The Snapdragon 855 Plus doesn’t offer a huge leap over the Snapdragon 855, (the same processor that powers the OnePlus 7 Pro), with roughly 15 per cent improvement. I didn’t get much time playing with the phone, but I saw it running Asphalt 9 and it didn’t run into a single hiccup. Even running multiple apps was a breezy affair on the ROG Phone II. I am sure ROG Phone II has the raw power to run any graphically intensive games, including the nation’s favorite PUBG Mobile.
One thing Asus wasn’t so comfortable talking about the list of games supporting 90 or 120Hz refresh rates, though the company did mention that it was talking to game developers to support higher refresh rates. Most smartphone displays have a refresh rate of 60Hz.
I couldn’t put the battery life to test, Asus promised a long-lasting battery with the ROG Phone II sporting a 6,000mAh cell. The battery life is critical to any smartphone and even more important when you have a phone that’s designed for gaming. Fast-Charging support is also available, which is rated at 30W.
As you might expect from a gaming phone, Asus has added gamer-centric software which lets you monitor clock speeds, temperature, and adjust the Aura lighting on the back panel. Plus, there’s another software that helps you configure the AirTriggers, map keys, disable alerts, etc. The ROG Phone II runs ROG UI, but for a change, Asus is giving you an option to use ZenUI 6 that are currently found on Asus 6Z.
Asus is also making a big deal about the cameras on the ROG Phone II, with the dual rear-facing camera setup. The setup consists of a Sony-made 48MP primary lens and a 13MP ultra-wide lens.

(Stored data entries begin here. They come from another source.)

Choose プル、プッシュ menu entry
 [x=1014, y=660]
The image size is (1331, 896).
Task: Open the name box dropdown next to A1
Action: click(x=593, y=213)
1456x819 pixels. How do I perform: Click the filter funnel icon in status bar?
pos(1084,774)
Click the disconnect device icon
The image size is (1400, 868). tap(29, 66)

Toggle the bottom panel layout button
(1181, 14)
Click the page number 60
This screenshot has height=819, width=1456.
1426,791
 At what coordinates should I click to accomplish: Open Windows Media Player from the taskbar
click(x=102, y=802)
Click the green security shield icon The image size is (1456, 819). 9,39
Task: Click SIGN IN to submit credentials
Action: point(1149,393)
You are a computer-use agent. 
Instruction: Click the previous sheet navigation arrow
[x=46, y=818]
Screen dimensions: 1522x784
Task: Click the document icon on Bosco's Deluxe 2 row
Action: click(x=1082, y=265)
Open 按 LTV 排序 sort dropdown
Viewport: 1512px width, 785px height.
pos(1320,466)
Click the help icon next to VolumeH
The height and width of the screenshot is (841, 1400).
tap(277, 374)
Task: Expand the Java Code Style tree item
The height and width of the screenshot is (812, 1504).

The camera specifications are similar to what you get on the Asus 6Z. On the front, there’s a 24MP front camera positioned on the right (instead of left) so that it is easier to show your face while broadcasting games to Twitch and YouTube.
Asus ROG Phone II first impressions: Early Conclusion
The ROG Phone II might be a great smartphone, but I can’t ignore the fact that there are a handful of games that are designed to fully take advantage of the hardware. For me, at least, that’s an important criterion for choosing a gaming phone over a non-gaming smartphone with matching specifications. Otherwise, from the specs point of view, the ROG Phone II is a superior device without any doubt. Look, the hardware has never been the problem with gaming phones from the beginning, or the way we control games on a mobile device. The question that I want Asus or Nubia to answer is this: what makes a gaming phone, a gaming phone at the end of the day. A free-to-play title like PUBG Mobile can be played on a Rs 10,000 smartphone. So why should I spend Rs 40,000 on an expensive gaming smartphone? That is something smartphone brands need to answer so that consumers can easily decide whether they need a gaming phone or not.